El Hummer H2 intentó adaptar el espíritu del H1 al uso cotidiano, aunque mantuvo intacta su fama de vehículo sediento. Equipado con un potente motor V8, una carrocería gigantesca y abundantes detalles cromados, ofrecía una imagen dominante allí donde aparecía. Su elevado peso penalizaba notablemente el consumo, convirtiéndolo en uno de los SUV más extravagantes de su generación.
La Dodge Ram SRT-10 rompió cualquier lógica al incorporar el espectacular motor V10 del Dodge Viper bajo el capó de una camioneta. El resultado fue una pick-up capaz de acelerar como un deportivo, aunque con un consumo digno de un vehículo de competición. Sus más de 500 CV transformaban cualquier aceleración en un espectáculo, mientras el indicador de combustible descendía con la misma rapidez que aumentaba la velocidad.
El Bugatti Veyron fue concebido para romper todos los límites conocidos. Su extraordinario motor W16 de 1.001 CV con cuatro turbocompresores necesitaba una compleja refrigeración mediante diez radiadores y consumía combustible a un ritmo impresionante cuando circulaba a máxima velocidad. Alcanzar más de 400 km/h tenía un precio, y la eficiencia jamás figuró entre las prioridades de uno de los automóviles más revolucionarios de la historia.
El Rolls-Royce Phantom lleva décadas siendo uno de los máximos exponentes del lujo automovilístico.

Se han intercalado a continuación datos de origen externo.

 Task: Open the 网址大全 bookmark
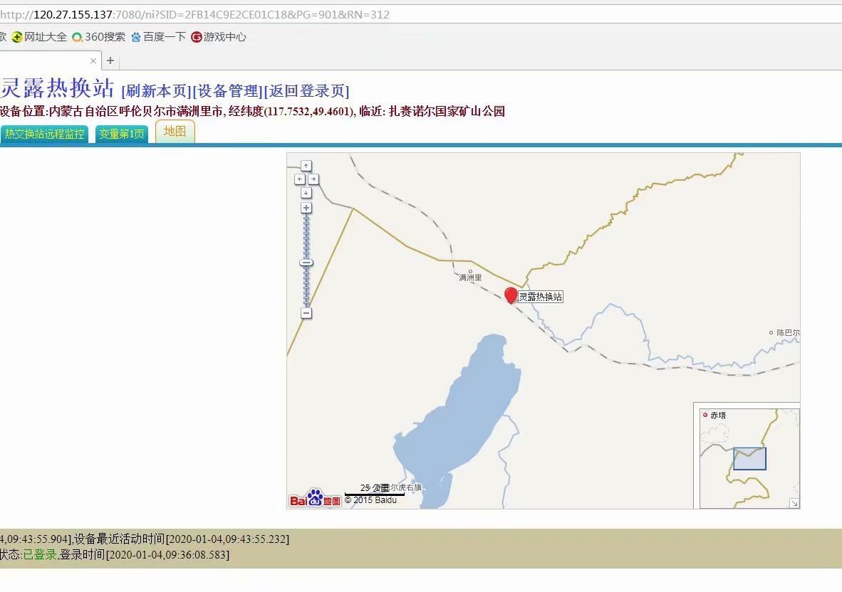40,37
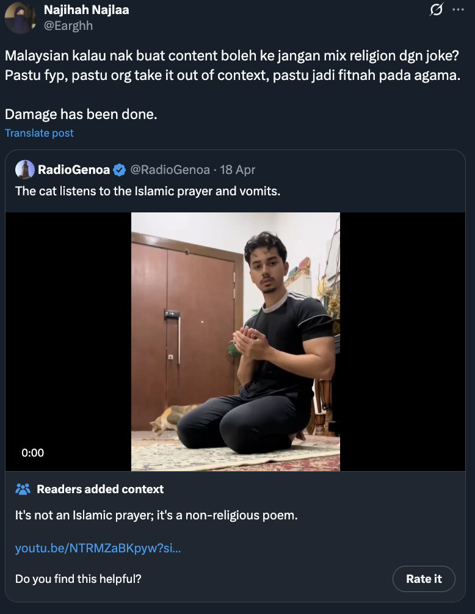The image size is (475, 614).
Task: Click the @RadioGenoa handle
Action: [x=170, y=170]
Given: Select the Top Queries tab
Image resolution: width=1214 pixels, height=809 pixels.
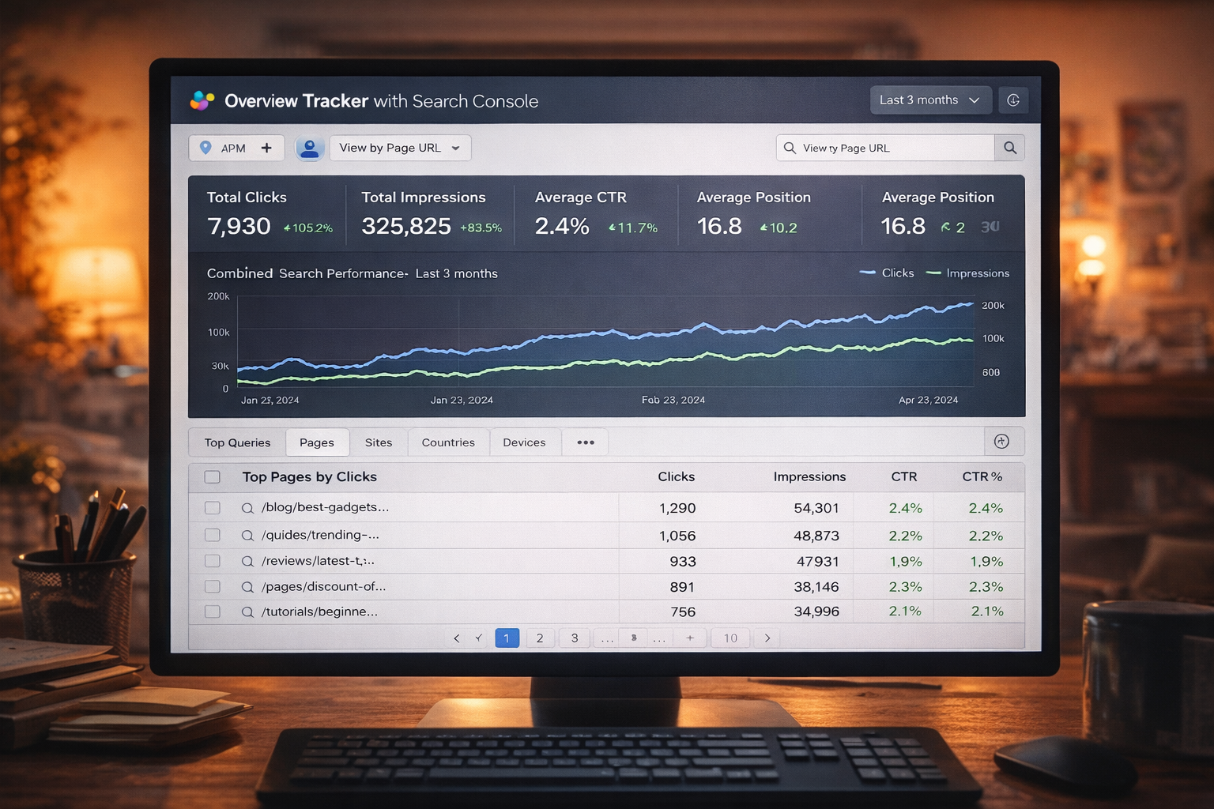Looking at the screenshot, I should (x=236, y=442).
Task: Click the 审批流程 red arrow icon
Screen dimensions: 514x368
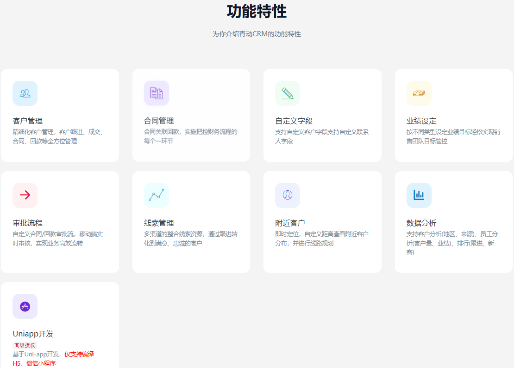Action: (25, 195)
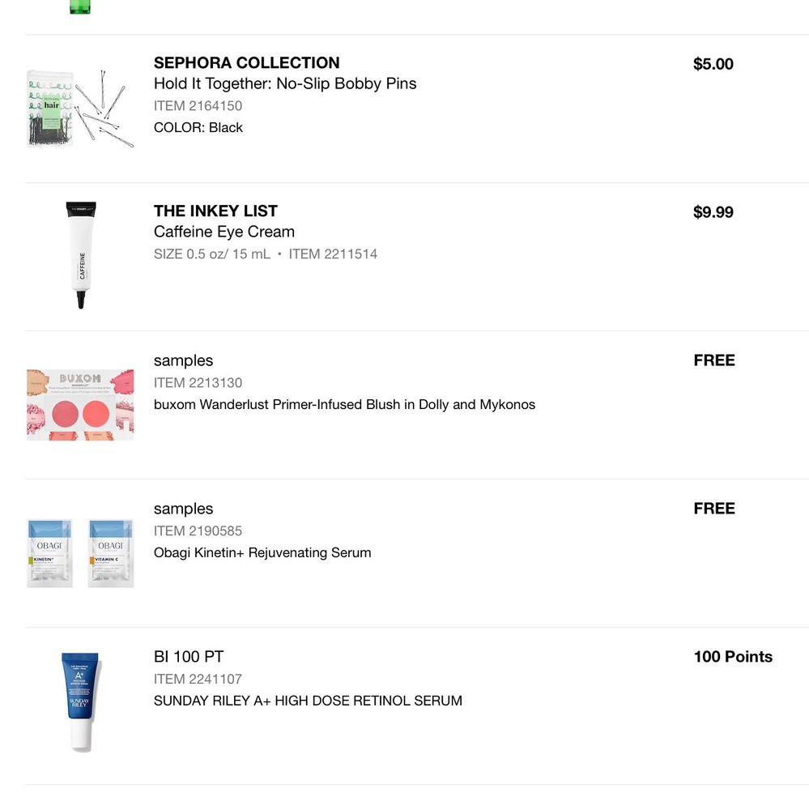Click item number 2213130
The width and height of the screenshot is (809, 797).
click(198, 382)
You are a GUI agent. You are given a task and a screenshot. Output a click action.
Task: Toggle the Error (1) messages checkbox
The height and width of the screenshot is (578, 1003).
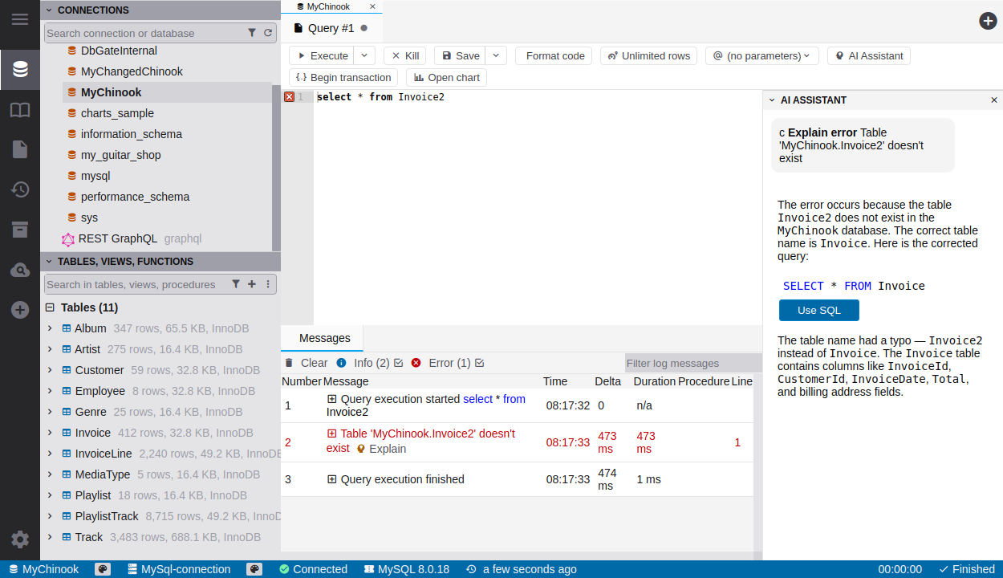[x=479, y=363]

Bajo su refinada carrocería esconde un enorme motor V12 diseñado para mover con total suavidad una berlina de gran tamaño. Su prioridad nunca fue reducir el gasto de combustible, sino ofrecer un confort excepcional y un silencio de marcha difícil de igualar, convirtiéndose en un auténtico símbolo de exclusividad.
El Cadillac Escalade de principios de los años 2000 marcó una época gracias a su presencia imponente, su abundante equipamiento y sus potentes motores V8. Muy popular en la cultura estadounidense, especialmente en el mundo de la música y el entretenimiento, destacaba tanto por su lujo como por un consumo elevado que apenas preocupaba a quienes buscaban destacar por encima de todo.
El Chevrolet Suburban de las décadas de 1990 y 2000 es uno de los SUV más longevos y reconocidos del mercado estadounidense. Su inmenso habitáculo, su capacidad para transportar familias numerosas y sus robustos motores V8 hicieron de él una referencia entre los vehículos de gran tamaño. La eficiencia nunca fue su principal virtud, pero sí su enorme fiabilidad, versatilidad y capacidad para afrontar cualquier tipo de viaje.
El Hummer H1 nació con un propósito militar y jamás ocultó su naturaleza extrema. Su enorme tamaño, su impresionante capacidad off-road y sus motores de gran cilindrada hacían que el consumo de combustible fuera completamente secundario. Cada trayecto suponía visitar con frecuencia la gasolinera, pero a cambio ofrecía una presencia imponente y unas capacidades que muy pocos vehículos podían igualar. Conducir un H1 era una auténtica declaración de intenciones.
El Lamborghini Aventador representa la esencia de los grandes superdeportivos italianos. Su motor V12 atmosférico de 6,5 litros, acompañado de un sonido inconfundible y un diseño radical, convierte cada trayecto en una experiencia única. Sin embargo, semejante despliegue de prestaciones también implica un elevado consumo de combustible, un sacrificio que pocos propietarios consideran importante frente a la emoción que transmite al volante.